I wanted individuals going through a tough time to know that they don't have to be alone. To tell them that they're not wrong for feeling stuff. That just because they might've messed up something in their lives, it didn't make them a fundamentally bad person. I believed - I still do - that if you scratch away at us we all have the same basic needs. Which, I know, is defaulting to the touchy-feely me that nearly became a psychotherapist.
Yet I also know I'd much rather live in a world that was politically correct, and full of people who are basically just begging for a hug, than Planet Trump, where you're mocked for being a woman, overweight, disabled, Jewish, Muslim, black, Hispanic... or for having feelings, for being vulnerable.
Now, with Trump's ascension to the throne, I've reached the same point with the so-called alt-right that I did back in my counselling training.
I know I pissed off a lot of people when I wrote about Gamergate - a symptom of the same climate which has bred a Trump victory - because I tried to take a middle ground.
In doing so I had to bite my tongue a lot. Things I wanted to say went unsaid. I was misrepresented, understandably, by those who felt my lack of criticism for one side or another was tantamount to condoning it. However, it remains a can of worms that I don't intend to open up again.
But I'm done. First Brexit... now this?
I'm angry. I'm confused. I'm upset. Fuck Donald Trump. Fuck the alt-right. Fuck Heat Street and Breitbart, and the Republican Party, and the Tories, and UKIP, and Britain First, and The Sun, and The Daily Mail.
I don't believe that everyone who voted for Trump is a racist or a sexist, any more than everyone who voted for Brexit is a racist. Yet there are lessons to be learned here about the deeper meaning of all this, about how so many of us were vulnerable enough to be hoodwinked by the power games of rich, charismatic, men.
However, rooted somewhere in Trump's victory and in Brexit is an ugly, stupid, animalistic, selfish, tribalistic, part of humanity, which shuns empathy, shuns caring, and can't see beyond its own skin. I don't want to be associated with that, even in error.

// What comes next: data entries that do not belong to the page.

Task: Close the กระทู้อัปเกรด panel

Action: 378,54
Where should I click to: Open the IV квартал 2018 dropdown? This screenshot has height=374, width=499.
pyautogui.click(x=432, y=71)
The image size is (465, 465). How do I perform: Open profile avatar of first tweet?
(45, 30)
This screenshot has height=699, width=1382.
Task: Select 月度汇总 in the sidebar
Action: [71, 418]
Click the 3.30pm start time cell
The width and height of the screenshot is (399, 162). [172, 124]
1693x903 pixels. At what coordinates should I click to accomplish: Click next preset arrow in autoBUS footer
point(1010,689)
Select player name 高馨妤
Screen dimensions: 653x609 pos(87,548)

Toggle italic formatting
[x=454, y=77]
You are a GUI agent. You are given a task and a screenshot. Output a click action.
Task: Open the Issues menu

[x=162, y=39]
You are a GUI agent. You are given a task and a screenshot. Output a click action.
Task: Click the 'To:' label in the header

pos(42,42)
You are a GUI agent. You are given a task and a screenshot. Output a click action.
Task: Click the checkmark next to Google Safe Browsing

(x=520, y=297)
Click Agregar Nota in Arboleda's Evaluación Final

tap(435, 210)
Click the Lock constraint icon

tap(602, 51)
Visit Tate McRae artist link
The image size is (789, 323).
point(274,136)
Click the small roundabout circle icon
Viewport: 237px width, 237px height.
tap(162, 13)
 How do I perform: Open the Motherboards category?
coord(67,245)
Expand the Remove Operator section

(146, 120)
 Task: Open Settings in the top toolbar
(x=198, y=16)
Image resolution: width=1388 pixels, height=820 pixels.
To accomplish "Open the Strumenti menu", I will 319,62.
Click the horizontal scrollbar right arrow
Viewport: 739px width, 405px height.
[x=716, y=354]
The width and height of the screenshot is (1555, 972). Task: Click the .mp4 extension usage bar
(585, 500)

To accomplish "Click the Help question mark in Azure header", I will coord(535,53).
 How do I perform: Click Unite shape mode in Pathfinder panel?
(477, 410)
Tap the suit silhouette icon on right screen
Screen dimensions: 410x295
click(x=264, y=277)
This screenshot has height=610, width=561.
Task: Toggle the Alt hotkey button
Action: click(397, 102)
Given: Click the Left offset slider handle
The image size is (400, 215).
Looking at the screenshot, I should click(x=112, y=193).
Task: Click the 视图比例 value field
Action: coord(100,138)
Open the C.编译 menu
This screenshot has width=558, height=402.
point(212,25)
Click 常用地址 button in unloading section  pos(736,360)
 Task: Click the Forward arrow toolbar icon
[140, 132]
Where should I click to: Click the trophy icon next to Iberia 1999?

Incidentally, the person I mentioned at the top of this article, who I de-friended? I met her while training to be a psychotherapist.
In the middle of the quiet reflection part of our experiential she'd go and lay on a table, making a song and dance about a "bad back", or would get up to open a window because she was "too hot". She would gossip about classmates - including myself - behind our backs. And when I first started seeing my current partner, she did all that she could to stoke the insecurities I was feeling about the new relationship.
Why did I ever accept her friend request in the first place?
I guess I didn't want to hurt her feelings...
We now live in a world where Donald Trump is president. Once again, I'm done biting my tongue.